It's pretty normal for guitarists to have pedal boards. They usually have an array of effects to modify the sounds of their guitars -- overdrive, fuzz, reverb, echo, modulators, and more. Keyboardists, on the other hand, generally rely on effects built into their instruments. That's all well and good, in a studio. Most modern keyboards have all kinds of incredible effects that sound really great. But, they're a pain in the backside to control quickly and easily on stage. Guitarists have really got it made when it comes to effects that are portable and easy to use live.

Before the days of digital keyboards, when rock keyboard players had things like Hammond B3 or Farfisa organs, Rhodes or Wurlitzer electric pianos and Hohner Clavinets, they used guitar "stomp boxes" for their effects, too. I've decided that, for my "rig", I'm going to go old-school and build a pedal board. I'm getting tired of chasing three volume pedals, sustain pedals, and effects around under my keyboard stand.

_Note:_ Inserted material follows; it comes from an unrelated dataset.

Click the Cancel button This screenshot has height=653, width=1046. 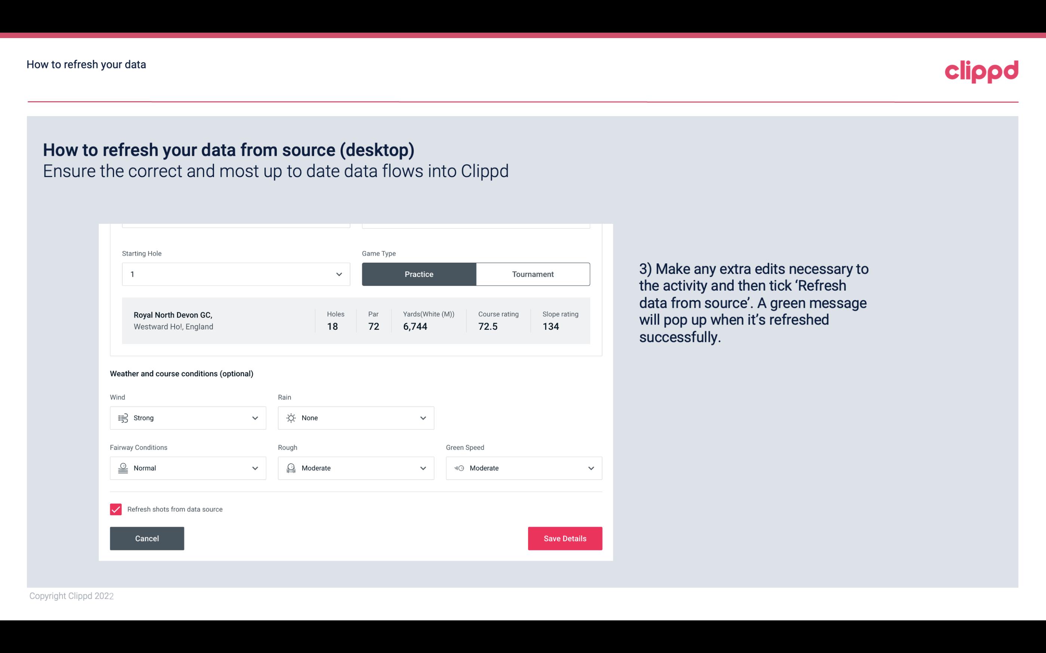point(147,538)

The picture shows my planned pedal board layout. Along the bottom, from left to right, are a master volume, dual sustain pedal, and separate volume pedals for the Korg PS-60 and X-50 keyboards. Picking up on the top row, moving from right to left, will be a Rubber Chicken, Pickel Vibe and Gen5 Echo from LovePedal, a Line Six Roto-Machine Leslie simulator and a Tech 21 "Blonde" amp simulator.

Of course, I don't own all the effects yet, but I'll start building the pedal board and add the "missing" pedals over the next few weeks or months. And, based on sound, cost, and availability, the actual pedals used may change (or I may put cheaper pedals in temporarily).

Not shown on the board will also be a couple of vocal effects units. I've already got the TC-Helicon H1 harmonizer, and I'll be adding their new Mic Mechanic pedal when it becomes available. They will not reside on this pedal board, as I will operate them with my hand instead of my foot.